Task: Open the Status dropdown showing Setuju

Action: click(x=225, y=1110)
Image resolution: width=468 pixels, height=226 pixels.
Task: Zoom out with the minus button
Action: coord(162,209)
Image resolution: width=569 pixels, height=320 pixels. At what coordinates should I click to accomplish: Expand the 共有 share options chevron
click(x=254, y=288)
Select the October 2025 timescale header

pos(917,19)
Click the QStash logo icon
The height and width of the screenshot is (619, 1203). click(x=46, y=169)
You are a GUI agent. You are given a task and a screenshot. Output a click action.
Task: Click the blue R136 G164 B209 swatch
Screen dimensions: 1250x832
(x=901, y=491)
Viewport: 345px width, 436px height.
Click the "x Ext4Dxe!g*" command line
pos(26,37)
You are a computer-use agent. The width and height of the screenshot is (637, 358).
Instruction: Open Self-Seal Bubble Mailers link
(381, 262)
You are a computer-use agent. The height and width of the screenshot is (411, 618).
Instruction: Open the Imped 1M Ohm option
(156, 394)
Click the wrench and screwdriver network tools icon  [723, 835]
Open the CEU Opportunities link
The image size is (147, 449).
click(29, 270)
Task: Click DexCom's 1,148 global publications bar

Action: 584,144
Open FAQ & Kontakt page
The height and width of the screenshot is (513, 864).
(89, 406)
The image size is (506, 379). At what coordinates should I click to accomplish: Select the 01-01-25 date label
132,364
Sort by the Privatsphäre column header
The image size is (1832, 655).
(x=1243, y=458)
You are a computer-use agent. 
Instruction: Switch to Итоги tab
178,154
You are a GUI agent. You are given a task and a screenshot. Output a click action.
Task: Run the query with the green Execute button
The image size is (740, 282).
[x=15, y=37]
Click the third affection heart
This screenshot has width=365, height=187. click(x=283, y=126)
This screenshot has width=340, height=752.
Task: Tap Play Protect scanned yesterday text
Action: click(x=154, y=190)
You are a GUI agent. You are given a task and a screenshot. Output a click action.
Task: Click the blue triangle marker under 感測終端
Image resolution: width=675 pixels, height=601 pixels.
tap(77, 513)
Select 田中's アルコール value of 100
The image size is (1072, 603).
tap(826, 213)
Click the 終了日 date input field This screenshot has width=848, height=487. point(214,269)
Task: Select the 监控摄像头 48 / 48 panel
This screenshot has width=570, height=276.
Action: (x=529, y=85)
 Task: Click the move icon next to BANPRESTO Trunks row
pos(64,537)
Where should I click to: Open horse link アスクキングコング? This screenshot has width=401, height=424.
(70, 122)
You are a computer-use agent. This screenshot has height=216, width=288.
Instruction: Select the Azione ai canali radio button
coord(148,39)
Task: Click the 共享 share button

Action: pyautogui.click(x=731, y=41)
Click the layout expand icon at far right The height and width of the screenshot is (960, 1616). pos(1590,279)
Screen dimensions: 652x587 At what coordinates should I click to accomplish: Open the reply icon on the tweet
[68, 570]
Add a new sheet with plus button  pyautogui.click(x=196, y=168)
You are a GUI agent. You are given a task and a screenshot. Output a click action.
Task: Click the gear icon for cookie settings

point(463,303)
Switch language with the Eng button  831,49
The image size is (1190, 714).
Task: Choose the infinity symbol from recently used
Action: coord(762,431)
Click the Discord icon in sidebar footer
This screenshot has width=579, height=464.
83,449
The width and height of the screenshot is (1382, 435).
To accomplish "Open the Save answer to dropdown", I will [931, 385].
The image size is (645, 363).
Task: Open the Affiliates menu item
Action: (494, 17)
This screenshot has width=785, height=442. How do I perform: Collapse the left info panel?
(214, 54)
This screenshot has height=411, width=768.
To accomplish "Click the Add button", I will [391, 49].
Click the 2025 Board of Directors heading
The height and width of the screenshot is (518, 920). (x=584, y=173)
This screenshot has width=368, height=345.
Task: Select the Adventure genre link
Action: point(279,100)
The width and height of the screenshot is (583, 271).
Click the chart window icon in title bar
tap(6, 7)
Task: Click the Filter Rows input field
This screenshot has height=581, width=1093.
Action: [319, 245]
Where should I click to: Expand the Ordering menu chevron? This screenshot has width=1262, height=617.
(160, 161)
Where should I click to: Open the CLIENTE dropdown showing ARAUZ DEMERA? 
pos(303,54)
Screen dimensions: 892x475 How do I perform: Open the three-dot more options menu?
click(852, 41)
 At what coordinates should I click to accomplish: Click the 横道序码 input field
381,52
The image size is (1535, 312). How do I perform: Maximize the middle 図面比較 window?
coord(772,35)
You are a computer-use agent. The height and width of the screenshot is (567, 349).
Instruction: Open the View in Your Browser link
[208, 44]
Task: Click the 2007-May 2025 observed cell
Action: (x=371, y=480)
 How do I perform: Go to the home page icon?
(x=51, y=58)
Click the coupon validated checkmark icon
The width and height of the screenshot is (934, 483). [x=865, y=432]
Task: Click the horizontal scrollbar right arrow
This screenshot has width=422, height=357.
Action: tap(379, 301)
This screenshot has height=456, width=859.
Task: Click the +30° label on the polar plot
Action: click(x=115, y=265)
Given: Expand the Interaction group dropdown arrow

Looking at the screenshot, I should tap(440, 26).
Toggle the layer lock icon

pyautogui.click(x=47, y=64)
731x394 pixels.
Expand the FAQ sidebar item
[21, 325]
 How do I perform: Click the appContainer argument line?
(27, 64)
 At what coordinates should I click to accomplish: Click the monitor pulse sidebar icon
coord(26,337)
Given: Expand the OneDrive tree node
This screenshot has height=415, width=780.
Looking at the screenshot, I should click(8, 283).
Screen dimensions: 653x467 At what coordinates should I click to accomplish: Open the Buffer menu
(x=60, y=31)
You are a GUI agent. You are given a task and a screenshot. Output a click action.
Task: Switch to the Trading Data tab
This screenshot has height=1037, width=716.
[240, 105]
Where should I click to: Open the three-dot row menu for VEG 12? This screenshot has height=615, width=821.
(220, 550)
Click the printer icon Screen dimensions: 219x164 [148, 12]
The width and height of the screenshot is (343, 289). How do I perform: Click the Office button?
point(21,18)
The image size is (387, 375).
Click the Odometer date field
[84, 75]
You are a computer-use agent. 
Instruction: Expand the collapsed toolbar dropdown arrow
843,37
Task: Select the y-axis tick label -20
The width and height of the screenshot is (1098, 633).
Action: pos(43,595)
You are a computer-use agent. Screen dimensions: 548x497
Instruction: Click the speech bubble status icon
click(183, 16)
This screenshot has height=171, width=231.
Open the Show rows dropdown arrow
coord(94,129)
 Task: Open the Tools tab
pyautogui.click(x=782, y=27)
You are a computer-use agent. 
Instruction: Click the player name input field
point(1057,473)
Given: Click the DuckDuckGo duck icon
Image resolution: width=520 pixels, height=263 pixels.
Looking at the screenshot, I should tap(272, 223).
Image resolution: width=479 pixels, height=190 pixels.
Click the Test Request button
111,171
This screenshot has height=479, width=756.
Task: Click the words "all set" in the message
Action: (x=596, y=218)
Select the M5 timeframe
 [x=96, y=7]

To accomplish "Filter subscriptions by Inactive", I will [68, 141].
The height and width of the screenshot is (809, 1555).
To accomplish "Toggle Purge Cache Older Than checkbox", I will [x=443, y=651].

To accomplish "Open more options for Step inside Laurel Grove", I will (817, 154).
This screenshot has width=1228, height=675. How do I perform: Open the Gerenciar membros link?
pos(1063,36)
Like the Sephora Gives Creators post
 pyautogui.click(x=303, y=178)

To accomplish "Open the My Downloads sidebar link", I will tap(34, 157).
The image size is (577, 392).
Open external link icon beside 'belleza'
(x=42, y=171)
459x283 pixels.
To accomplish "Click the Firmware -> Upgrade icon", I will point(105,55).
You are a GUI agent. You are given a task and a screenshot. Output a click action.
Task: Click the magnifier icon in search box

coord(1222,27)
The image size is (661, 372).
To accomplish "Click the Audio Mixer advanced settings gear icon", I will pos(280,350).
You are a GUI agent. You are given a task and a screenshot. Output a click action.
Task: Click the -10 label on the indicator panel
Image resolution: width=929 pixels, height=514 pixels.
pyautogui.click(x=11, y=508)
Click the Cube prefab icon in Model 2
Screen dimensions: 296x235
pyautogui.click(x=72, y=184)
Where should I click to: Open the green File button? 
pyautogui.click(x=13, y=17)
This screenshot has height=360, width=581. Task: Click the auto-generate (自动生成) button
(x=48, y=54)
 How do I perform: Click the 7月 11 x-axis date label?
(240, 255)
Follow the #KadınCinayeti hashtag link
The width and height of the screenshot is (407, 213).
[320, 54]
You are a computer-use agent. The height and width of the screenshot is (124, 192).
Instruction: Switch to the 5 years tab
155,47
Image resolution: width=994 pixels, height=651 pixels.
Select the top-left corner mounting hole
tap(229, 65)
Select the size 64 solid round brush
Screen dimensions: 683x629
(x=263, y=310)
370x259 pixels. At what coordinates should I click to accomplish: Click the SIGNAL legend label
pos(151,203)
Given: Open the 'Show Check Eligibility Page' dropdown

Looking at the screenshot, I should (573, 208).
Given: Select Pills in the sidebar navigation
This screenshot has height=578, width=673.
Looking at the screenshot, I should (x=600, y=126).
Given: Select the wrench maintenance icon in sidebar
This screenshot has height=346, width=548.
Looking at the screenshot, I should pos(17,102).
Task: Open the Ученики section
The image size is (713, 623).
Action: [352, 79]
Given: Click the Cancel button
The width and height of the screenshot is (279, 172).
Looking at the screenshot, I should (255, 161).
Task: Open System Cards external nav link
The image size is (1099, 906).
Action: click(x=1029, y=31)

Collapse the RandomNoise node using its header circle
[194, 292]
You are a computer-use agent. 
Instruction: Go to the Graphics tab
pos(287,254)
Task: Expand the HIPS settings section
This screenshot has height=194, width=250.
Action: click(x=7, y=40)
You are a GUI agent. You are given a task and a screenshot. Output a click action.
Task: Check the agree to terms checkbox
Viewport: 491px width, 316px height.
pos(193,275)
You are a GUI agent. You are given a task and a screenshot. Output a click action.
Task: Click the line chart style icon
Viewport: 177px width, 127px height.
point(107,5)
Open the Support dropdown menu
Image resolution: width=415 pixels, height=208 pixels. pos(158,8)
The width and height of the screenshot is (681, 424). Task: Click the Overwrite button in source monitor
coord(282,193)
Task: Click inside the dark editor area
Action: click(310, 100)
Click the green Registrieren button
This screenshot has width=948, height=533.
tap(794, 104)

=======

> **Task brief**:
Give the number of lines above that hold "right", with no other words.

> **Final answer**:
2